I was softly awakened by the sound of cars driving down a wet street….. looking through my own half asleep blurry eyed vision I see the softness of snow as it falls to this place we call earth. It was not an unexpected arrival, although it was 60 the other day. But to me it was like the arrival of an old friend who will be absent in the near future. I love the sounds and sights of seasons…. especially the darkness of the winter or a rain. To me they come as a blanket for my inner being. A moment of time that my mind expands in creative ways while my body coils up in a search for warmth.
It is the coming and going of the seasons that tells us so much about what we have and want to look forward to in life. Some of my friends decry these kinds of days…. where is the heat of a summer’s day they grumble. They want to feel the warmth of the sun on their skins. Those warm summer nights that bring to my community sounds of people enjoying the presences of others and food while being on their porches, decks or patios.
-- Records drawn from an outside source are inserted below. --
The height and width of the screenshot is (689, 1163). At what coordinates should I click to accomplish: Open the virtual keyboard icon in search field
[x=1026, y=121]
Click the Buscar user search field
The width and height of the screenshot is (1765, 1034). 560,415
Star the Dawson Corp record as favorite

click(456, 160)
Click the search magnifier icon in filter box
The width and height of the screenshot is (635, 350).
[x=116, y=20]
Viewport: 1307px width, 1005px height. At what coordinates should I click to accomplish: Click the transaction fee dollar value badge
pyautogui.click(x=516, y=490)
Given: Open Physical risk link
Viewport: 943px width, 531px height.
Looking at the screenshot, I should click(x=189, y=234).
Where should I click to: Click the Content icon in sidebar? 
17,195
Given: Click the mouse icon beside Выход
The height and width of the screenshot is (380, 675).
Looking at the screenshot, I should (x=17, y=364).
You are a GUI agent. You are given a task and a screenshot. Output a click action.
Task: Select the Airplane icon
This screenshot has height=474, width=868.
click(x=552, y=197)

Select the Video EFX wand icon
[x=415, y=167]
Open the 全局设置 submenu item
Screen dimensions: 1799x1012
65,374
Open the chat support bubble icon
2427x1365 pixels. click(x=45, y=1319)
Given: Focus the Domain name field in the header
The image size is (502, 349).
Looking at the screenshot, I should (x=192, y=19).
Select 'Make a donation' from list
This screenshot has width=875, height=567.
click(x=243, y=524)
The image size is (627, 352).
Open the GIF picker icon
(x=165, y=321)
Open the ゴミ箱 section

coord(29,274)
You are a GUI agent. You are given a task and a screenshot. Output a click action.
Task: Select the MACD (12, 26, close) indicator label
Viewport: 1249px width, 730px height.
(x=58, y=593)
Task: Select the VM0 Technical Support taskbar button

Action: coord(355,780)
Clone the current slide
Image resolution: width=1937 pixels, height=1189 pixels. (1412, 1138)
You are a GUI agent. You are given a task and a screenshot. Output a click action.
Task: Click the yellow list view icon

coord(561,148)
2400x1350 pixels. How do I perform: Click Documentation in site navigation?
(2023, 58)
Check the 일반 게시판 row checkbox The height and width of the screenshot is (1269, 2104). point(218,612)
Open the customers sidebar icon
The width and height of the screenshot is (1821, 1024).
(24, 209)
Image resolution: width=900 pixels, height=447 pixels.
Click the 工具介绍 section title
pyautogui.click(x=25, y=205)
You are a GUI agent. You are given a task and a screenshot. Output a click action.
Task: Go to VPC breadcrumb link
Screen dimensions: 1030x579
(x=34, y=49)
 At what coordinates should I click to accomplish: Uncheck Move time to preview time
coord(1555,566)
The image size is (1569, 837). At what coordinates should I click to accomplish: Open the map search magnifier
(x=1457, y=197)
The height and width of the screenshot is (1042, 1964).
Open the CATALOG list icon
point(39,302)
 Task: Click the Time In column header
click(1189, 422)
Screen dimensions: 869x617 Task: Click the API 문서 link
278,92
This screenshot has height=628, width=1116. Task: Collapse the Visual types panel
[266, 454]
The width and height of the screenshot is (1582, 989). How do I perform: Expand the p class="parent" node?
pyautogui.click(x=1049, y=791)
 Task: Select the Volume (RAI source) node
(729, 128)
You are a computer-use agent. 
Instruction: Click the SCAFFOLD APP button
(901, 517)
The warm seasons give birth to the sound of children playing at the park….. birthday parties enjoyed outdoors…. the warming seasons carrying along with it the sounds of shoes on the cinder trails of my loved Wash Park….. the air is filled with the laughter and the encouragement of young adults playing in the center park that is engorged with rows of volleyball nets….. the barking of dogs as they encounter new four-legged friends and foes.
It is with the tidal shift of the seasons that we find another reason to look ahead. But today….. it is snowing. I live in a place that is known for having over 300 days of sunshine. We are known for our outdoor events….. musical, arts, balloon rides, sports, camping, hiking and so on. But today is a reminder that we do have a season that is meant for bundling up whether you are going to the slopes or staying inside. I have other friends that look forward to this season as well. However, soon, they will lament over the closure of a ski slope. They will pack away their skis and boards…. and start to count down to the opening of A-Basin.
It is the same with our own lives. We have seasons of change. Moments of time that causes us to act and other times to reflect. Both are needed and necessary. Just as we have day time we have a night-time and both must be lived in. We just are not sure what to do with the dark moments. We want to them to end and we fight against the natural events of life. It may be an illness. It may be the loss of a relationship. It may come at the loss of our identity because we have lost people, things and resources that we used as definitions of who we are. It is not that they really did define us but were more of a reflection. A reflection of who we either wanted to be or who we felt like we needed to be. Moments like these become like the tides of the ocean. They come in and wash over the sands of our thoughts….. the granular ideas that will be sifted… notions and dreams that will flow in and flow out….. These same tides also come in to wash against the rock of our values…..
Tides are measured out and predictable…. so are some of the events in our lives. The tides are predictable because we know that with the fluidity of life we will always have periods of cleansing….. times of building and rebuilding…. moments when we will watch from the safety of a shoreline distance or safely clinging to the top of a huge rock. A firm foundation of who we are and what we are beginning to believe. And it is during these times of darkness that we find the validity and the worthiness of our values because they gave us shelter.
What do we do with these moments of change and challenges? Do we fight against the normal tides of life? Do we build barriers in an expectation that the sand castles, that we built not on the stability of values but on a playground filled with loose ideas and false premises, will not be washed away?
Tides are a product of nature….. so are moments of time.
It is still snowing….. a day that is filled with a reminder of a season that is soon to end but a present moment gift of things still to come.
I can look at this moment and reflect on the past…. prepare for the tomorrow….. or embrace the changing tides of life. Not to hold it back at an arm’s length but to embrace it with a present moment acceptance and commitment. Allowing the thoughts… the emotions… the vision and the fears to move through this day….. not accepting the belief that I can’t but that I will. An acceptance of who I am in spite of the context of the space and time. Not to allow the voice of criticism to deny me who I am but to reveal to me what I am needing to work on. To be mindful of each word spoken…. of each step taken…. to be mindful to consume only what I need not just what I want…. to speak with a heart that reflects the value of who I am and the one that I am with…. There is no greater time than the one that I have at this very moment. Accept that within my own earthy being that the seeds of negativity are joint partners with the seed of hope. To make a commitment to learn that my own negativity is merely a sign of where I need to grow…..
My environment does not define me but it is here to challenge me.
Let it snow….. and know that it is preparing us for the warmth and heat of the new seasonal change.